SOURCE:
•••

The interdisciplinary network brings together 14 scholars of American Studies, History, Sociology, Theology, Literary and Cultural Studies to work on Black freedom struggles, understood as the long Civil Rights Movement (CRM), from a decidedly transnational perspective. Funded by the German Research Foundation (DFG) the network seeks to establish bridges, across and beyond the Atlantic, various disciplines and perspectives, including different eras with the goal of contextualizing the CRM in its historical pasts, present, and outlook for the future.

Specifically, the aim of the network is threefold:

(1) to revisit selected aspects of the history and historiography, with a focus on the commemorative culture of the Black freedom struggles. In doing so, we conceptualize the work toward Black liberation not just as a protest movement but as a larger, on-going social movement at the nexus between history, cultural and literary studies, sociology, and theology;

(2) to highlight its continuing relevance across the Atlantic, i.e. the U.S., Africa and Europe, Germany in particular. Hence, we strive to expand networks of research collaboration and acknowledge constellations of Black freedom struggles beyond dominant Euro-U.S. paradigms of the Atlantic.

•••

RECORDS SUPPLIED:

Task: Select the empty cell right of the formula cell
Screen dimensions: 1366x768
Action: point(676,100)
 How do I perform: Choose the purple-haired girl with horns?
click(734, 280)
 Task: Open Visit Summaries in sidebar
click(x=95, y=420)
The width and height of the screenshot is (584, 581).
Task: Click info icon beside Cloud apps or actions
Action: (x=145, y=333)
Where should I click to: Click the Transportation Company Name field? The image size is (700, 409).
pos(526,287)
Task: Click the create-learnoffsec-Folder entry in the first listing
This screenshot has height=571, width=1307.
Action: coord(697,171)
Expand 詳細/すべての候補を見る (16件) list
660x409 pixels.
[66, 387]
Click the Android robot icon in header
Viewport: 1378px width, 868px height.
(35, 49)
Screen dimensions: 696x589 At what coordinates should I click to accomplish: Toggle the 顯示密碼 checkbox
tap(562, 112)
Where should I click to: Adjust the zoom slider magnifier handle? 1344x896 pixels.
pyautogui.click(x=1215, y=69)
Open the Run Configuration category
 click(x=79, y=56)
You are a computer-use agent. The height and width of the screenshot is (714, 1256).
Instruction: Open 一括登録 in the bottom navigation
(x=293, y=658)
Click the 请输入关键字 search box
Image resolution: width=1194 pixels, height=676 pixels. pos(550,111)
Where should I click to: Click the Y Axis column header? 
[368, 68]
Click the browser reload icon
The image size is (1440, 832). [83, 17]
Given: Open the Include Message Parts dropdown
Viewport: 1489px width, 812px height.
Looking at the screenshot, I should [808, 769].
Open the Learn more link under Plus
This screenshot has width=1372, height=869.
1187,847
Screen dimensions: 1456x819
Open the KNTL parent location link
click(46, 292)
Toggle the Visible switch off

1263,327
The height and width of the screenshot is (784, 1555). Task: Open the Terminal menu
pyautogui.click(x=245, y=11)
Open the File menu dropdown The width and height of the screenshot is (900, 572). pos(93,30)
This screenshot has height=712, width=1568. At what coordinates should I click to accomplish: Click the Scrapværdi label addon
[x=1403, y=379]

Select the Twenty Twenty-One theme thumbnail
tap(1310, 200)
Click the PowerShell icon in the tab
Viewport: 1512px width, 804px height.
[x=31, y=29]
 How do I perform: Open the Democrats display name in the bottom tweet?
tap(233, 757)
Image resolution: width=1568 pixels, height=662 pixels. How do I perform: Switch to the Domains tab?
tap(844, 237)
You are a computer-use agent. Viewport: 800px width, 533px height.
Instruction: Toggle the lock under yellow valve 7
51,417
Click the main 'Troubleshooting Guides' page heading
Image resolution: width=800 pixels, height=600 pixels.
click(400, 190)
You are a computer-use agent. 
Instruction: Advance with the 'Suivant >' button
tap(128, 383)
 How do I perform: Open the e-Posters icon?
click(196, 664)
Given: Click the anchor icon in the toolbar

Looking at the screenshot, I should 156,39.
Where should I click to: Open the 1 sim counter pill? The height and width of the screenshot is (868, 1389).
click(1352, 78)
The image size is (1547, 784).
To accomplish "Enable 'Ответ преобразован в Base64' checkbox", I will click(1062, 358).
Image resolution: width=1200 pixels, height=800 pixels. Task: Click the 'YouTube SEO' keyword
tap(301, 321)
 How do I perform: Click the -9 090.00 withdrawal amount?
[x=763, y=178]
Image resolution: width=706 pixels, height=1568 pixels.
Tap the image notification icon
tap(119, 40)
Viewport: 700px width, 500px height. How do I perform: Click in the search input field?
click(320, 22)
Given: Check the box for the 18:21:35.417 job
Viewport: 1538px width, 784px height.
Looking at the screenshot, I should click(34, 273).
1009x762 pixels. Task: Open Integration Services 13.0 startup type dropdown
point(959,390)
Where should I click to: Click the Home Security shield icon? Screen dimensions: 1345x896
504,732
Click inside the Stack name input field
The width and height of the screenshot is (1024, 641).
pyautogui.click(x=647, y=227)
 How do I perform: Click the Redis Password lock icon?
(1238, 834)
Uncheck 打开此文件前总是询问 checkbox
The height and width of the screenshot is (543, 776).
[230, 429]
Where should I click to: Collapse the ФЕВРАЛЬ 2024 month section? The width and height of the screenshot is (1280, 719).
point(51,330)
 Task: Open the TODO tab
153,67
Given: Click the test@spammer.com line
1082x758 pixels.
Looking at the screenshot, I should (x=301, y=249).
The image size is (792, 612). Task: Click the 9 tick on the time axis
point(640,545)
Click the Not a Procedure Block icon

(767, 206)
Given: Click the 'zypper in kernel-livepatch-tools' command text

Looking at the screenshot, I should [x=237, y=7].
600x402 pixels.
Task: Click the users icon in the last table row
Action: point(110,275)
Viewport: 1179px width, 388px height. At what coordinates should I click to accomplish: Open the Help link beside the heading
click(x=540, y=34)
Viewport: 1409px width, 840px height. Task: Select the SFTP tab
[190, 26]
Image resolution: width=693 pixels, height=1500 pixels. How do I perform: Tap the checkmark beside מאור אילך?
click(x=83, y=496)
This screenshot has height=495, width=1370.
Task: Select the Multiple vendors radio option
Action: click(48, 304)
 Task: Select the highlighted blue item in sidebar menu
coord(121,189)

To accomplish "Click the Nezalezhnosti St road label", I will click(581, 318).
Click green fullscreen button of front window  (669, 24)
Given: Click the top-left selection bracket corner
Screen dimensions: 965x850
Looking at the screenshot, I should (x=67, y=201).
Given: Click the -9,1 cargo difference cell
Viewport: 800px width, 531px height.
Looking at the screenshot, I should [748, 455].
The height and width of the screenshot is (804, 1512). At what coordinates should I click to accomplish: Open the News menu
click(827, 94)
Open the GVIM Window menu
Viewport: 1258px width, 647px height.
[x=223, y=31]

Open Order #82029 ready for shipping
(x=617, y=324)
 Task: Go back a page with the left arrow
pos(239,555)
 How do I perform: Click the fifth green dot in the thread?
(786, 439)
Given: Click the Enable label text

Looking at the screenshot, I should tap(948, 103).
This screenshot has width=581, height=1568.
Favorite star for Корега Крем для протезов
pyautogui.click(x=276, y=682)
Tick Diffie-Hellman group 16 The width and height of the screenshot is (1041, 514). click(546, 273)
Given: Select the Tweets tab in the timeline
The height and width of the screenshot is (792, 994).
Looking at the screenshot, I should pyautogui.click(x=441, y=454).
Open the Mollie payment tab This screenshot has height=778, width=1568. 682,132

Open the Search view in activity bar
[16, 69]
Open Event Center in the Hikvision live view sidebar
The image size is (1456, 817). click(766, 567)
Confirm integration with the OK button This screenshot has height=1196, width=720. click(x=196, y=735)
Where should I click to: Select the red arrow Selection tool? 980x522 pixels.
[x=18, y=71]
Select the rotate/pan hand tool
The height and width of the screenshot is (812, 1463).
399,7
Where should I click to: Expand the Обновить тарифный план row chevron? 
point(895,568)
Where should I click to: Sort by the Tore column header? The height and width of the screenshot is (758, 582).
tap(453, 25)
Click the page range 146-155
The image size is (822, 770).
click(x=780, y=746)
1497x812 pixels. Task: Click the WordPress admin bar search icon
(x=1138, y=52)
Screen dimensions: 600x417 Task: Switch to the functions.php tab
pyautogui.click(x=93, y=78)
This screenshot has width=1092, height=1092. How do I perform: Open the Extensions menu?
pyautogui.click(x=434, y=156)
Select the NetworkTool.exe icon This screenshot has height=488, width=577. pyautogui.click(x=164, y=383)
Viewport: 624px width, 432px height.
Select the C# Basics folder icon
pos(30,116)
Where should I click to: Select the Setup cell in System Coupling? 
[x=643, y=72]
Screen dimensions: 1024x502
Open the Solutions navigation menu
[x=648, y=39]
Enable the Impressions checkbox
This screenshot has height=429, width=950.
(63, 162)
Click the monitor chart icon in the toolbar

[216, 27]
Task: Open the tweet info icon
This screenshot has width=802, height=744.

•••

WHAT YOU NEED TO DO:
1. Answer these from the network description, one answer per line, labeled like the questions:
(a) How many scholars does the network bring together?
(b) Which organization funds the network?
(c) Which country does the second aim name in particular?
2. Summarize the network description in two sentences.

EXPECTED RESULTS:
1.
(a) 14 scholars.
(b) The German Research Foundation (DFG).
(c) Germany.

2. Funded by the German Research Foundation, an interdisciplinary network of 14 scholars studies Black freedom struggles, understood as the long Civil Rights Movement, from a transnational perspective that bridges the Atlantic, disciplines, and eras. Its aims include revisiting the history, historiography, and commemorative culture of these struggles as an ongoing social movement, and highlighting their continuing relevance in the U.S., Africa, and Europe, especially Germany.